While the cohort that was aged 15 to 19 years at the time of the 1996 NPHS survey was too young to permit calculation of the median AFI, data suggests that a trend toward earlier AFI may be taking place among young women, but not necessarily for men. According to the data, 25.6% of young women in the cohort between 1977 to 1981 engaged in the activity by the age of 15 compared to 21.8% of women in the previous five year range cohort. As we can see, as the age of sexual consent decreases, so too does the median age of it actually happening.

In addition to the incidence of HIV and STDs, we also have the factor of pregnancy. A woman who is mature has a much better chance in terms of a healthy delivery and health for the mother than a girl who is 14, 15 or 16.

I welcome this opportunity to speak to the motion brought forward by my party for the protection of children. It is important to clearly state from the outset why we in the official opposition brought the motion forward today. We did it for the children of Canada, our most vulnerable members of society. Whatever twisting and turning we hear today from the government, we must never forget the reason this motion was brought forward. It is for the protection of children. It is this message that I wish to stress to my constituents in the riding of Renfrew--Nipissing--Pembroke.

This is about the protection of innocent children from predatory adults. As a mother of four young daughters, I was shocked to learn from my colleague from Regina, the lowest age of consent, as clearly set out in the Criminal Code of Canada, is 14, not 16 or 18 as the government has tried to suggest. In plain English the criminal code allows an adult who is 35 or 40 or 50 years of age to claim that a child who is only 14 years of age consented to a sexual activity.
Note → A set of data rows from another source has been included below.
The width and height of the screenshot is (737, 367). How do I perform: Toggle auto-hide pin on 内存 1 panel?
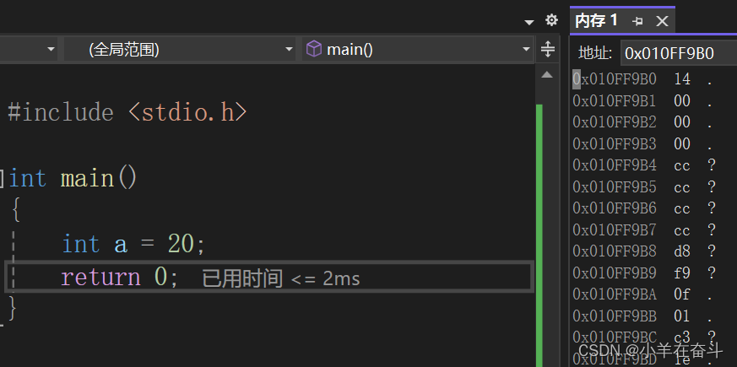(637, 21)
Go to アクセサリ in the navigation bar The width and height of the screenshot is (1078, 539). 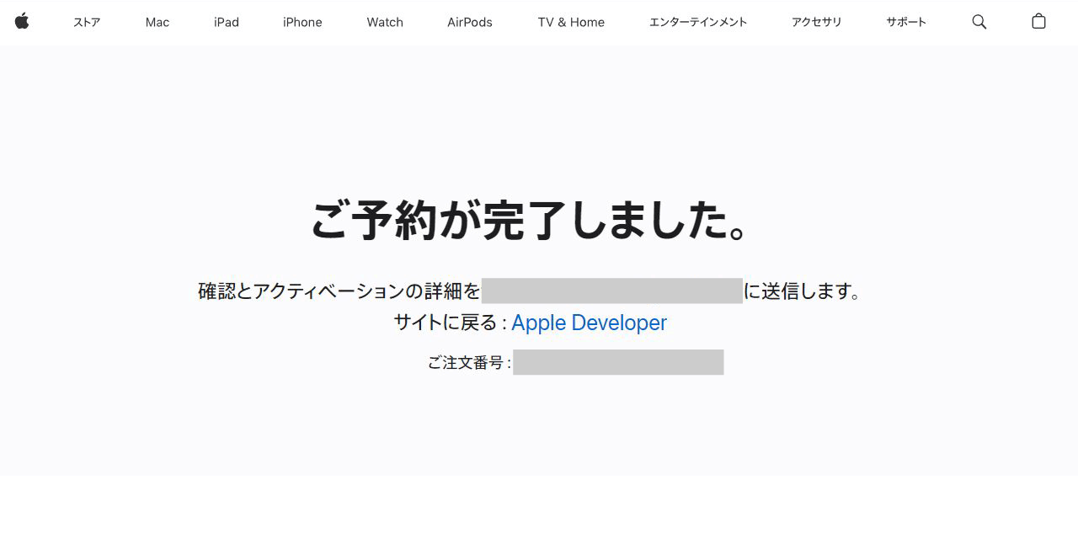click(x=817, y=23)

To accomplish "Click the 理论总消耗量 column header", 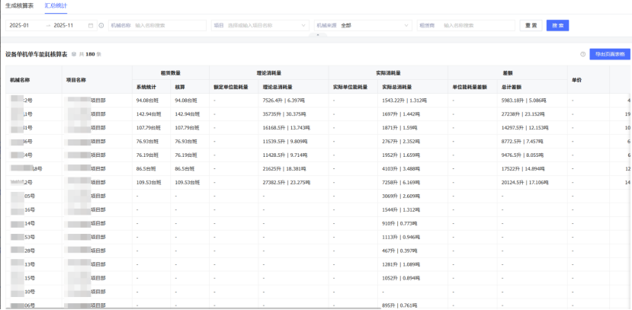I will tap(279, 87).
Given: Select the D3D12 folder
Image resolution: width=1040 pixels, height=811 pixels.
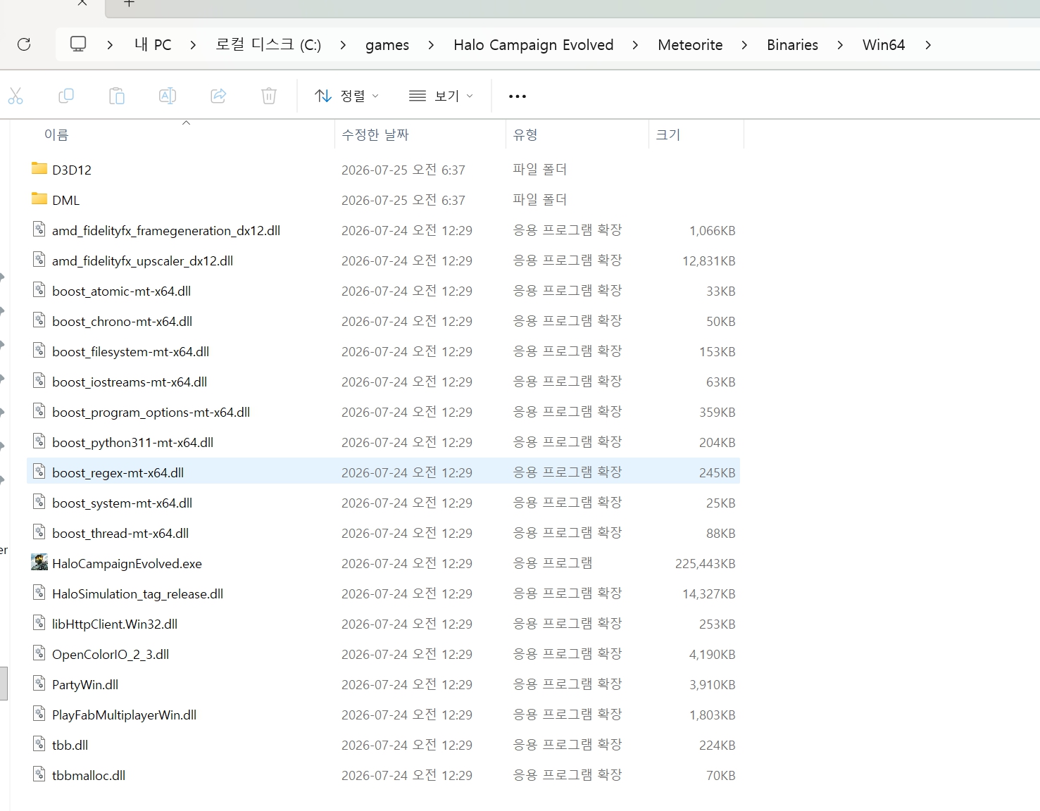Looking at the screenshot, I should (383, 170).
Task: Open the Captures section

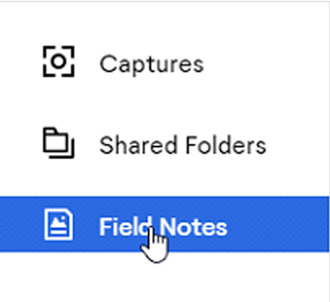Action: tap(164, 61)
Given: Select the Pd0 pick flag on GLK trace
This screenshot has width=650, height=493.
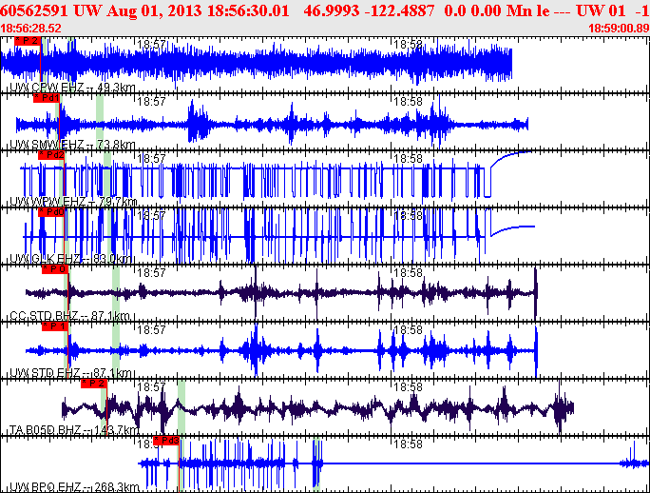Looking at the screenshot, I should (50, 212).
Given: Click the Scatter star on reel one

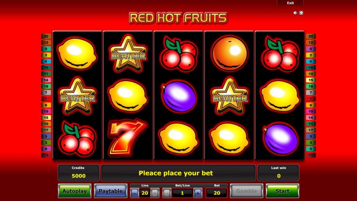Looking at the screenshot, I should click(x=77, y=96).
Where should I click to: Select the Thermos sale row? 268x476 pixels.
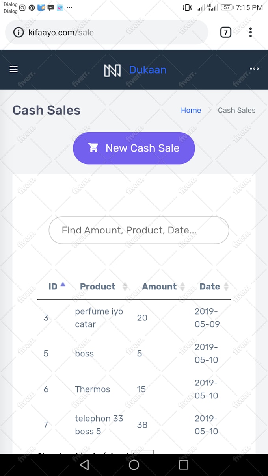(x=134, y=389)
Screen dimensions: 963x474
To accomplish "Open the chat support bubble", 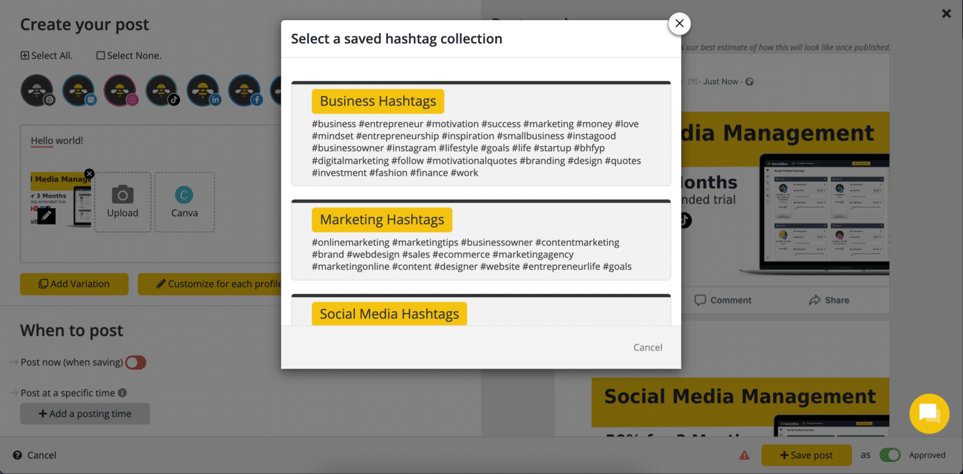I will (929, 414).
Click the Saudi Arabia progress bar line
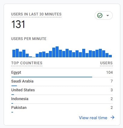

The motion before us today would raise the age of consent from 14 to 16. While many would argue that even 16 is too young and 18 is more appropriate, we believe that at a minimum the age of consent should be raised to 16. The motion is not about sexual activity between teens who are close in age, as that is a separate issue. Canada has one of the lowest age of consent laws in the developed world. The provinces and the Canadian police association are all in favour of raising the age of consent to at least age 16.

The federal Department of Justice in its own discussion paper, suggested that the age of consent was too low to provide effective protection from sexual exploitation by adults and children.

Why is the federal government so opposed to protecting children? The Prime Minister, as a former minister of justice was involved previously in proposing legislation for the repeal of seduction offences in Bill C-53 of that parliament. We know how much the government refuses to admit to its mistakes, especially the Prime Minister. One only has to recount the numerous scandals of the government and count the resignations that were not received to know this to be a fact.

In to the response to that observation, I can only say that there comes a time when petty political partisanship differences need to be set aside for the larger.

I am splitting my time, Mr. Speaker, with the hon. member for Calgary Southeast.